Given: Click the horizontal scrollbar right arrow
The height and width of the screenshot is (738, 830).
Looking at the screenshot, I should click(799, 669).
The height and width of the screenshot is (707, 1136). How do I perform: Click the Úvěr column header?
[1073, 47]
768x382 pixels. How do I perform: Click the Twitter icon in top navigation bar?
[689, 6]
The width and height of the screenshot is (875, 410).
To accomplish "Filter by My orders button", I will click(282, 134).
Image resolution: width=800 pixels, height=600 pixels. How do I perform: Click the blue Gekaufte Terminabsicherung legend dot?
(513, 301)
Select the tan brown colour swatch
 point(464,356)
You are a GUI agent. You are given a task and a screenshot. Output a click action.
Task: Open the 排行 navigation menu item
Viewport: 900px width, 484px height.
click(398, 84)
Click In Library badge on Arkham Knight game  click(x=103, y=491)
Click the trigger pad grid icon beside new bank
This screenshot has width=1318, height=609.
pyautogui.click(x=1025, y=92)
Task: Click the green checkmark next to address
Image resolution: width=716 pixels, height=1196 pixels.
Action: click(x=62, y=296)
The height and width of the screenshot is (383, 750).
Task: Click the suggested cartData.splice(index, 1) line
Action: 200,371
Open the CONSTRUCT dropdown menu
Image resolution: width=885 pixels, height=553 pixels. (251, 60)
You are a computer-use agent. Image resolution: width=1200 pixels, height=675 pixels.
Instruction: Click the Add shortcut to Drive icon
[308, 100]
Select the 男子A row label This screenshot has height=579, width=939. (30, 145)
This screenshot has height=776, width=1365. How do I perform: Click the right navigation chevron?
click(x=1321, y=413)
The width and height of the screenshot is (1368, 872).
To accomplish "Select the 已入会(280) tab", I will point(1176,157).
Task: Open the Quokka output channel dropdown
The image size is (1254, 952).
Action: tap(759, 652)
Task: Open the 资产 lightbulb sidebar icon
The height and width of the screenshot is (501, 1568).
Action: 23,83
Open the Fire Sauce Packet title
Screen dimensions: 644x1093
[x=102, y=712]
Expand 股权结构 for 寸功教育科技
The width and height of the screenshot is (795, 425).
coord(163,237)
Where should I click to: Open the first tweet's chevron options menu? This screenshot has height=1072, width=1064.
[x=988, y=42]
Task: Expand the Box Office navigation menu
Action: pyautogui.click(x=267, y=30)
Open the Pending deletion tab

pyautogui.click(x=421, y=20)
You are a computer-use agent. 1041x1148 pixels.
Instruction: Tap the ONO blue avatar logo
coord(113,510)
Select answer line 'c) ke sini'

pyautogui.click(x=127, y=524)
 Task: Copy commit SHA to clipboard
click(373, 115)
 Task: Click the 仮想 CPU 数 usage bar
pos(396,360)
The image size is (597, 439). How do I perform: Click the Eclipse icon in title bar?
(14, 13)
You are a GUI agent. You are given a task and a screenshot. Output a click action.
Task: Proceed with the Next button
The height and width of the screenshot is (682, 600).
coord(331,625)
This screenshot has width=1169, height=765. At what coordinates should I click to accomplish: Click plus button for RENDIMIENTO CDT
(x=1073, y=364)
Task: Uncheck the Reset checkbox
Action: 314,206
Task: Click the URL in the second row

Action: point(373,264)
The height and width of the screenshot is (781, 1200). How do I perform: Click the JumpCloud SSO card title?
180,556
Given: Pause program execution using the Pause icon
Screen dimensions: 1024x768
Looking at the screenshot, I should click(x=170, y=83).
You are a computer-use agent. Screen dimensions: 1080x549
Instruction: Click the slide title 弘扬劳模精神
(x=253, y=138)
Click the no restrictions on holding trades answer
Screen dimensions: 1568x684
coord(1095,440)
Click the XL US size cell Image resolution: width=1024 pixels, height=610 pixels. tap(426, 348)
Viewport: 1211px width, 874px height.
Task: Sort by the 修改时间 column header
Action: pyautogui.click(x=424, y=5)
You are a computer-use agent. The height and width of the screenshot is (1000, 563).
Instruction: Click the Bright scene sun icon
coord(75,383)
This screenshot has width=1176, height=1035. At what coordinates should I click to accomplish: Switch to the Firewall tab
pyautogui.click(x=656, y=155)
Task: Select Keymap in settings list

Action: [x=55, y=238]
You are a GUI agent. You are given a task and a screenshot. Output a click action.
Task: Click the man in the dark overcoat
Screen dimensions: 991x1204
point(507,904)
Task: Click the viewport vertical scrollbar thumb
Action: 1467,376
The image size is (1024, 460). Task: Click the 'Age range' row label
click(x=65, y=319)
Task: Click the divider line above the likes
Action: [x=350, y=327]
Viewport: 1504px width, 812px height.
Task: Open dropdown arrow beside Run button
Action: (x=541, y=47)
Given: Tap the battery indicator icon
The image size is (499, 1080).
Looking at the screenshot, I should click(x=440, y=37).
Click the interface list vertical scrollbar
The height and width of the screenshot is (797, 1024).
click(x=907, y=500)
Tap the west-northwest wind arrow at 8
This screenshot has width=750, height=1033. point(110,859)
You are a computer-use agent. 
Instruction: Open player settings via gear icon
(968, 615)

════

- EXERCISE INSTRUCTIONS
Give back exactly the lines of the listing above that run from the line with "Where should I" to the line with "You are a computer-use agent. 1041x1148", inclusive.

- SOLUTION TO THE PROBLEM
Where should I click to: Open the first tweet's chevron options menu? This screenshot has height=1072, width=1064.
[x=988, y=42]
Task: Expand the Box Office navigation menu
Action: pyautogui.click(x=267, y=30)
Open the Pending deletion tab

pyautogui.click(x=421, y=20)
You are a computer-use agent. 1041x1148 pixels.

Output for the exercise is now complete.